Diabetes and high-glucose could upregulate the expression of receptor for activated C kinase 1 in retina

Jian Tan; Ang Xiao; Lin Yang; Yu-Lin Tao; Yi Shao; Qiong Zhou

doi:10.4239/wjd.v15.i3.519

Diabetes and high-glucose could upregulate the expression of receptor for activated C kinase 1 in retina

World J Diabetes. 2024 Mar 15;15(3):519-529. doi: 10.4239/wjd.v15.i3.519.

Authors

Jian Tan¹, Ang Xiao¹, Lin Yang¹, Yu-Lin Tao¹, Yi Shao¹, Qiong Zhou²

Affiliations

¹ Department of Ophthalmology, The First Affiliated Hospital, Jiangxi Medical College, Nanchang University, Nanchang 330006, Jiangxi Province, China.
² Department of Ophthalmology, The First Affiliated Hospital, Jiangxi Medical College, Nanchang University, Nanchang 330006, Jiangxi Province, China. zqndyfy@163.com.

Abstract

Background: Diabetic retinopathy (DR) is a major ocular complication of diabetes mellitus, leading to visual impairment. Retinal pigment epithelium (RPE) injury is a key component of the outer blood retinal barrier, and its damage is an important indicator of DR. Receptor for activated C kinase 1 (RACK1) activates protein kinase C-ε (PKC-ε) to promote the generation of reactive oxygen species (ROS) in RPE cells, leading to apoptosis. Therefore, we hypothesize that the activation of RACK1 under hypoxic/high-glucose conditions may promote RPE cell apoptosis by modulating PKC-ε/ROS, thereby disrupting the barrier effect of the outer blood retinal barrier and contributing to the progression of DR.

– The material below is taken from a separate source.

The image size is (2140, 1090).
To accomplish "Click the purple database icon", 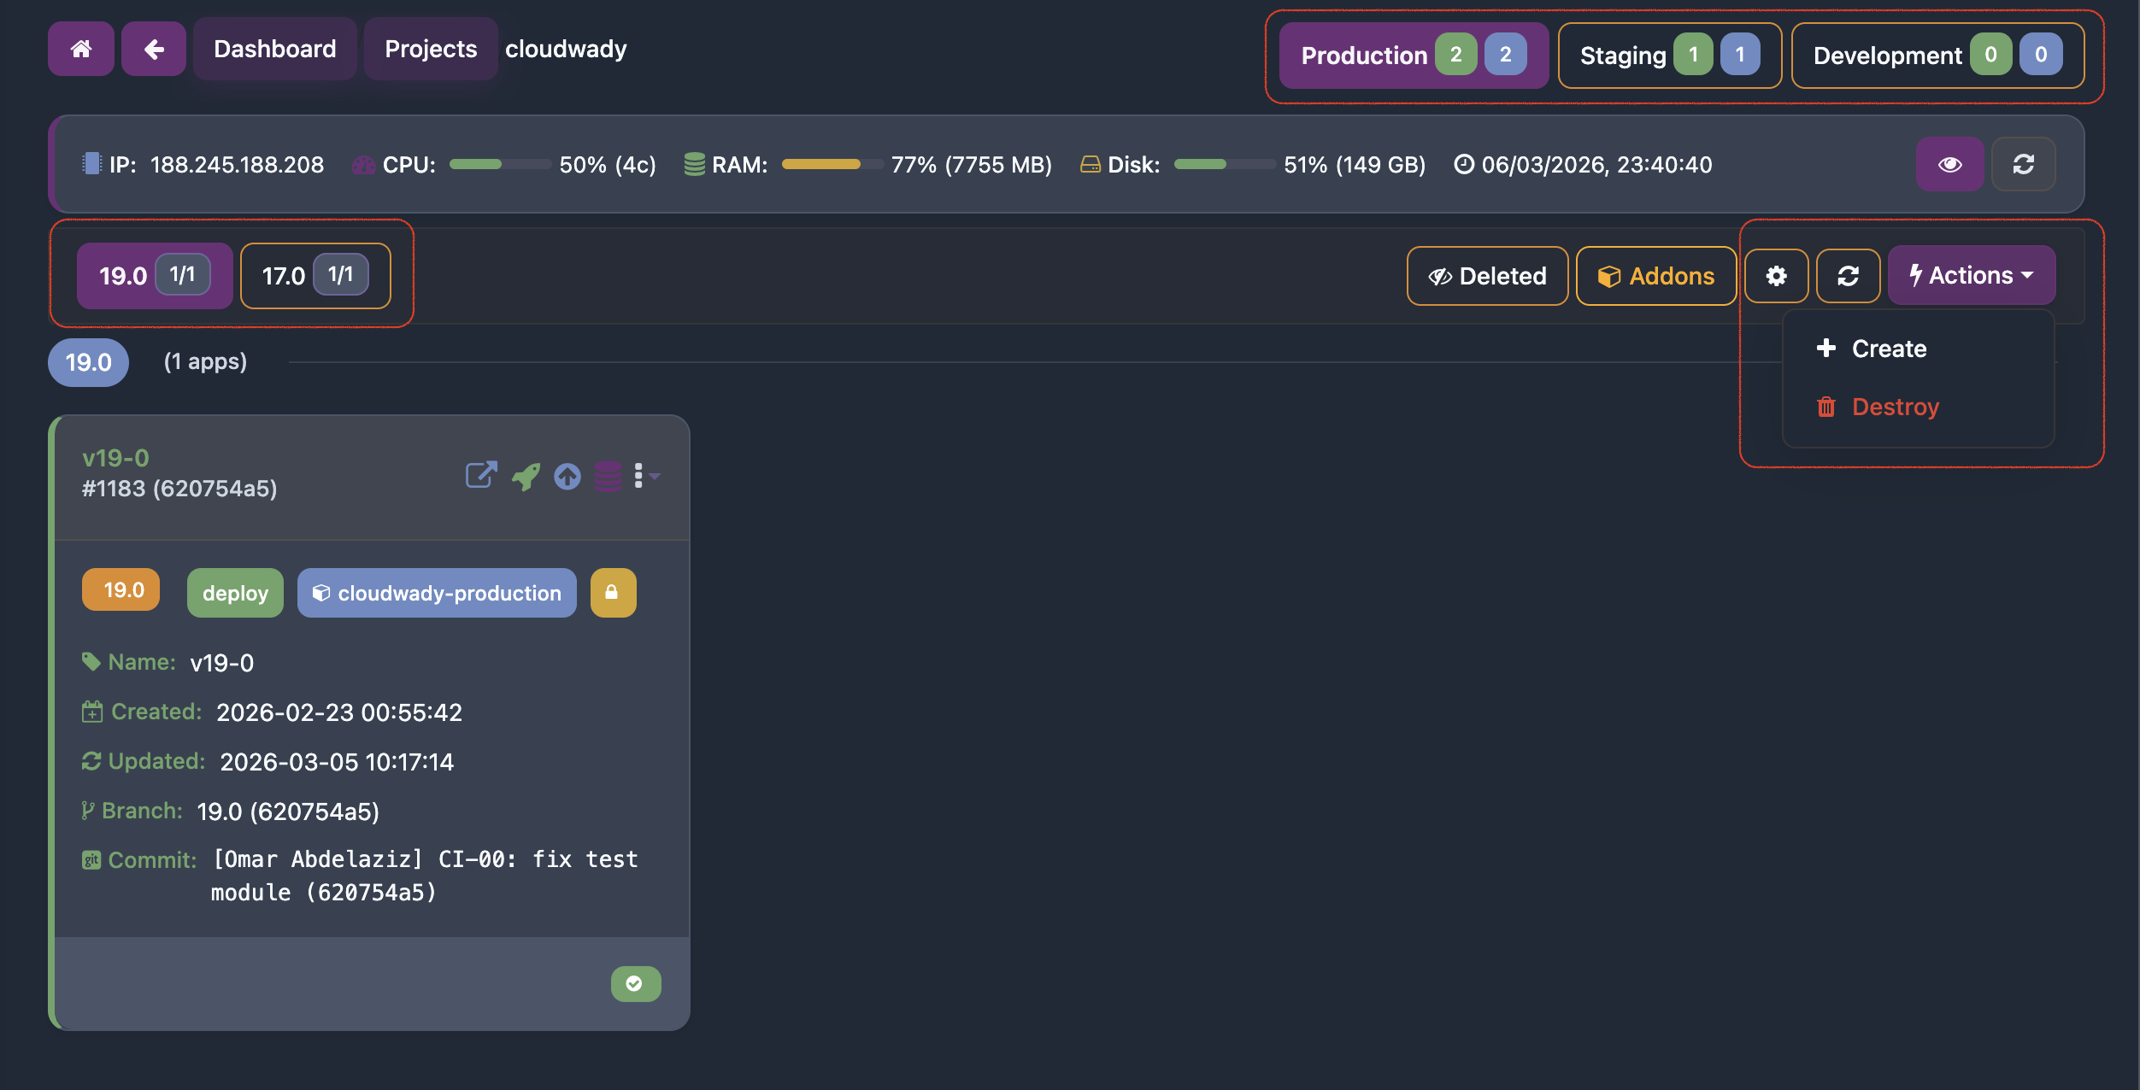I will (x=608, y=476).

Aim: To investigate the role and associated underlying mechanisms of RACK1 in the development of early DR.

Methods: In this study, Sprague-Dawley rats and adult RPE cell line-19 (ARPE-19) cells were used as in vivo and in vitro models, respectively, to explore the role of RACK1 in mediating PKC-ε in early DR. Furthermore, the impact of RACK1 on apoptosis and barrier function of RPE cells was also investigated in the former model.

Results: Streptozotocin-induced diabetic rats showed increased apoptosis and up-regulated expression of RACK1 and PKC-ε proteins in RPE cells following a prolonged modeling. Similarly, ARPE-19 cells exposed to high glucose and hypoxia displayed elevated mRNA and protein levels of RACK1 and PKC-ε, accompanied by an increases in ROS production, apoptosis rate, and monolayer permeability. However, silencing RACK1 significantly downregulated the expression of PKC-ε and ROS, reduced cell apoptosis and permeability, and protected barrier function.

Conclusion: RACK1 plays a significant role in the development of early DR and might serve as a potential therapeutic target for DR by regulating RPE apoptosis and barrier function.

Keywords: Adult retinal pigment epithelium cell line-19; Diabetic retinopathy; Protein kinase C-ε; Receptor for activated C kinase 1.